**ENTRIES SHOWN**
== == ==

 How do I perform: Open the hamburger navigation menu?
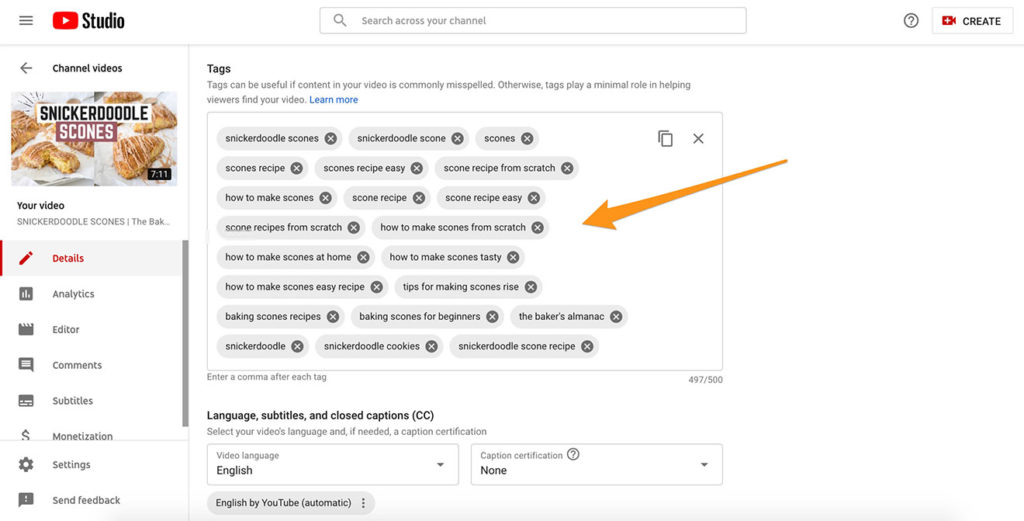(26, 21)
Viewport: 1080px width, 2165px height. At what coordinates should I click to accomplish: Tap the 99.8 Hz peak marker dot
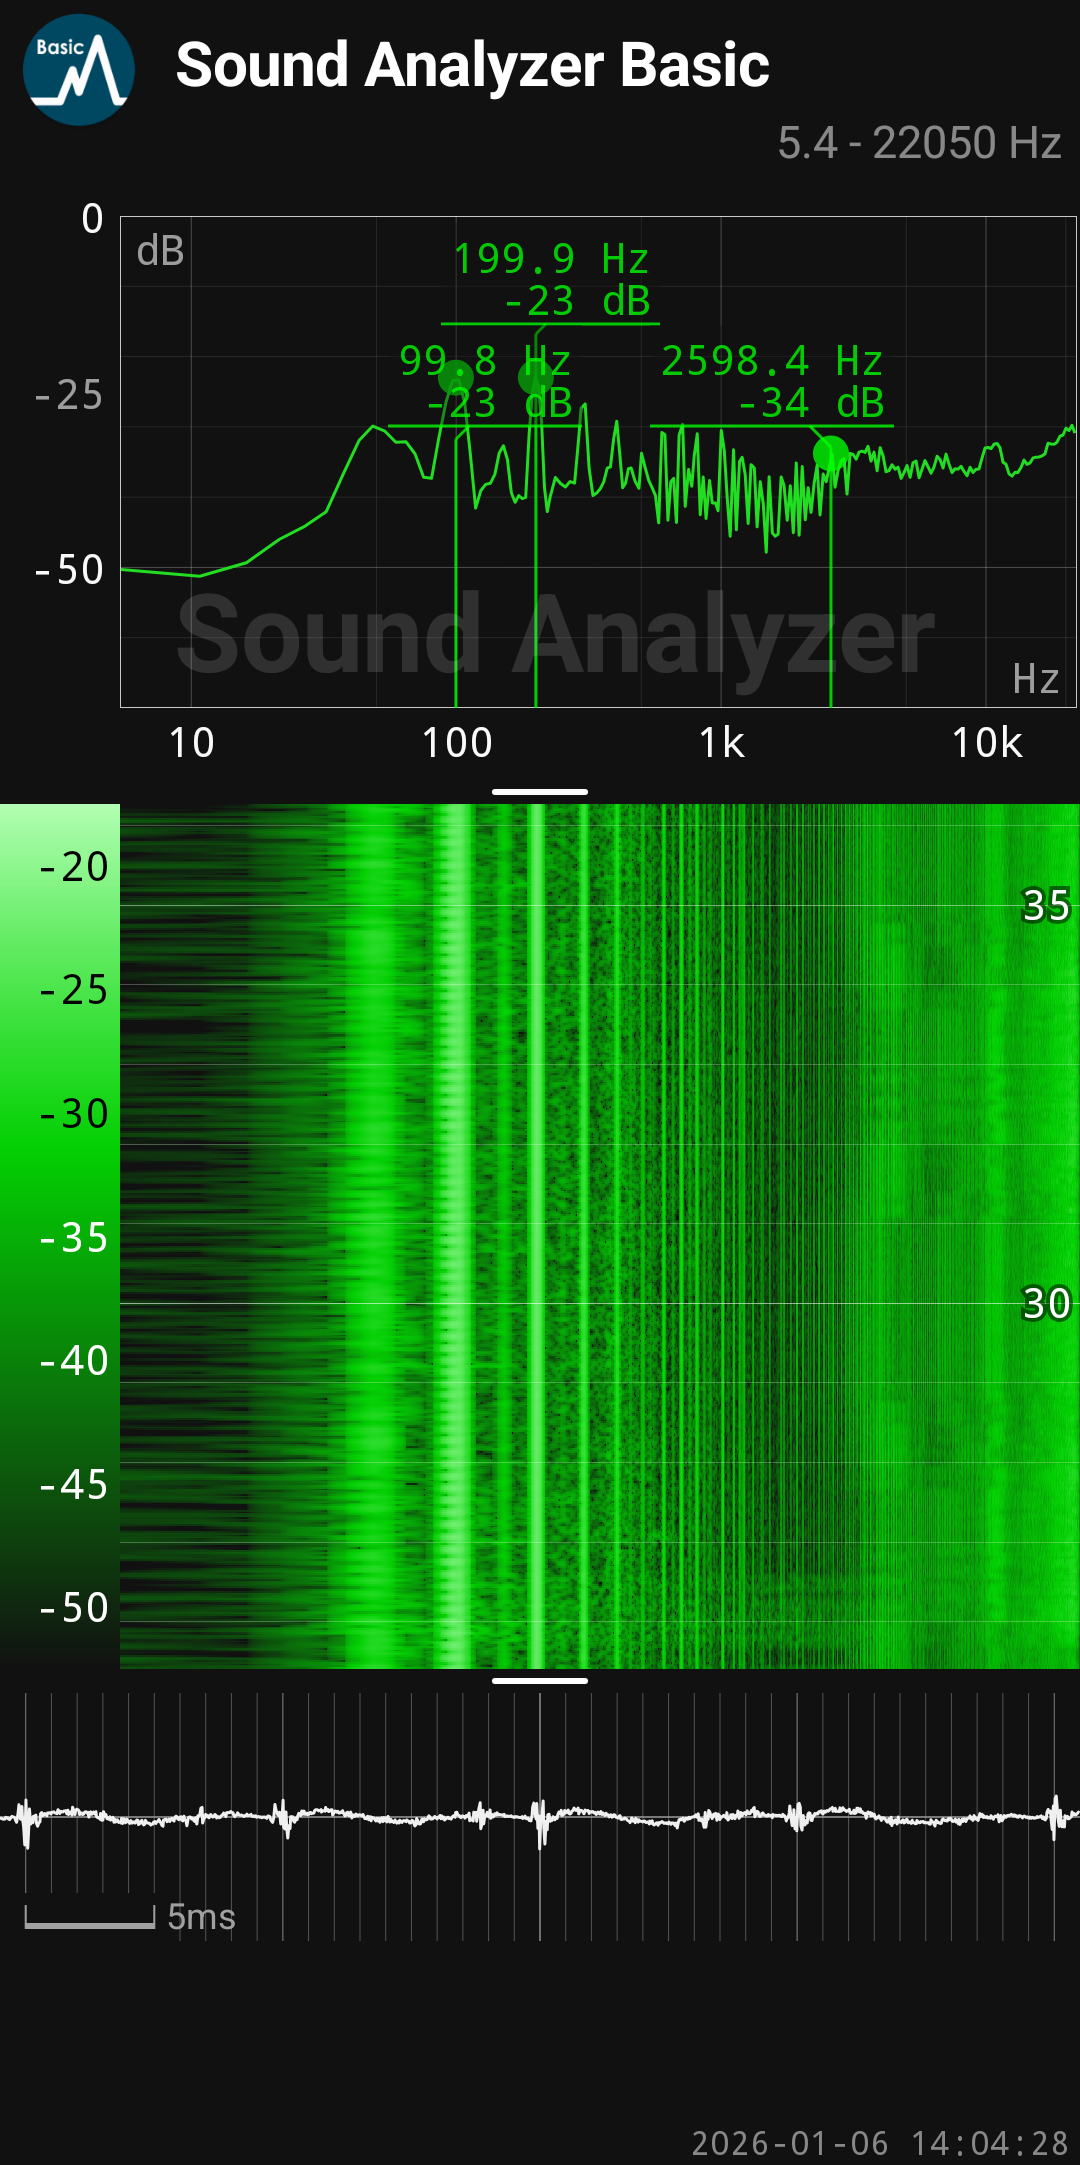(x=456, y=377)
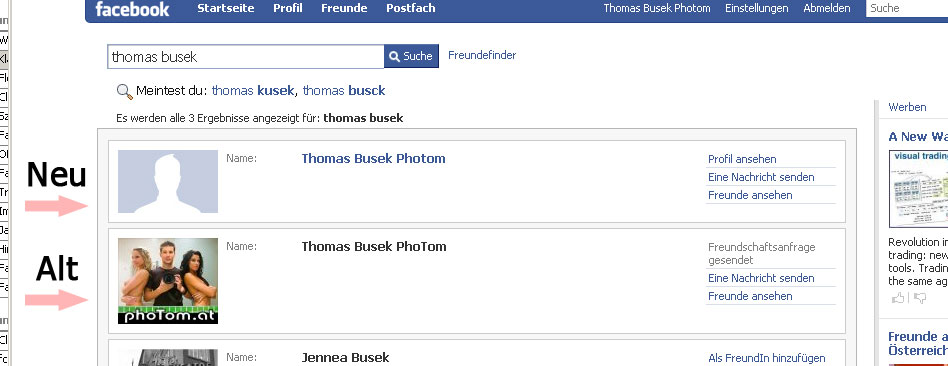Click Als FreundIn hinzufügen for Jennea Busek
Image resolution: width=948 pixels, height=366 pixels.
point(767,359)
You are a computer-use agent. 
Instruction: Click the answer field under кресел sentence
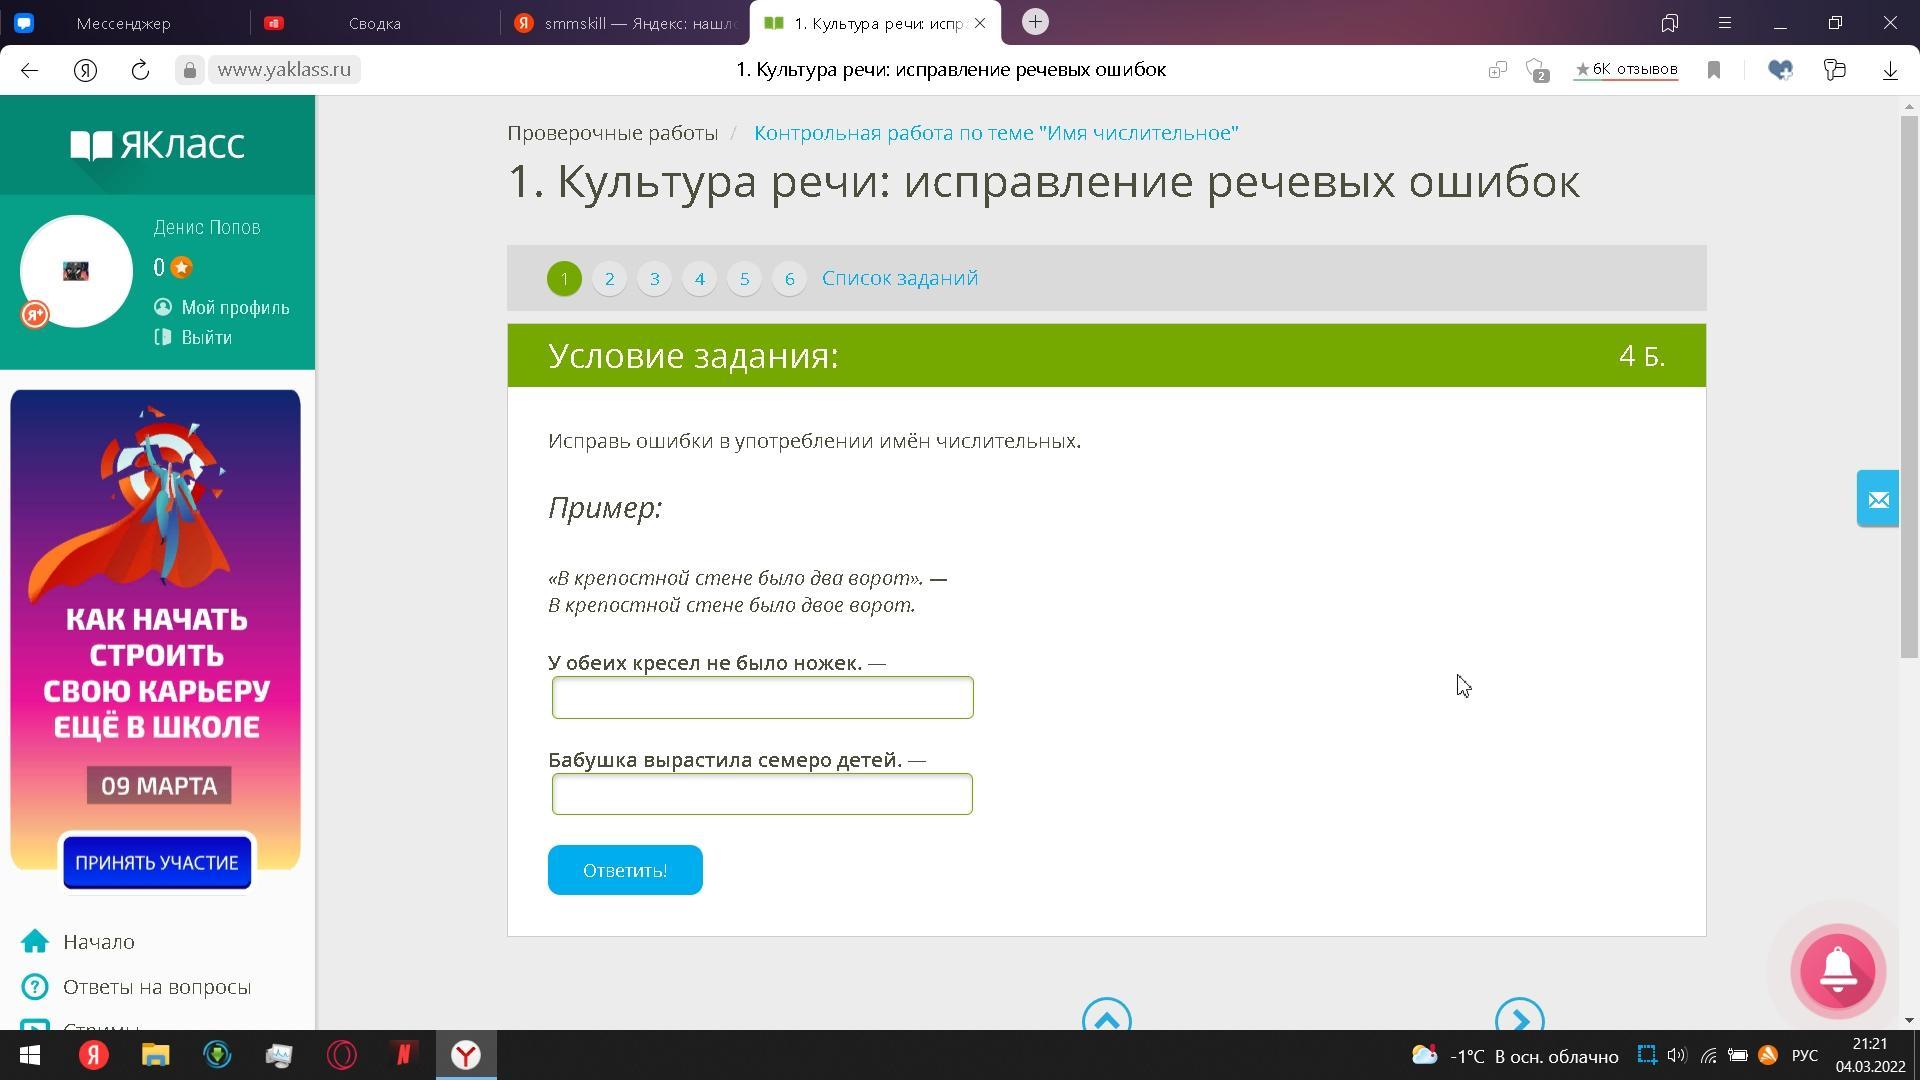762,697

== == ==

**TASK TO COMPLETE**
Return each line of the material above that contains the word "height". Case counts.

**RESULT OF THIS EXERCISE**
Viewport: 1080px width, 2165px height. At what coordinates should I click to accomplish: Tap the 99.8 Hz peak marker dot
Image resolution: width=948 pixels, height=366 pixels.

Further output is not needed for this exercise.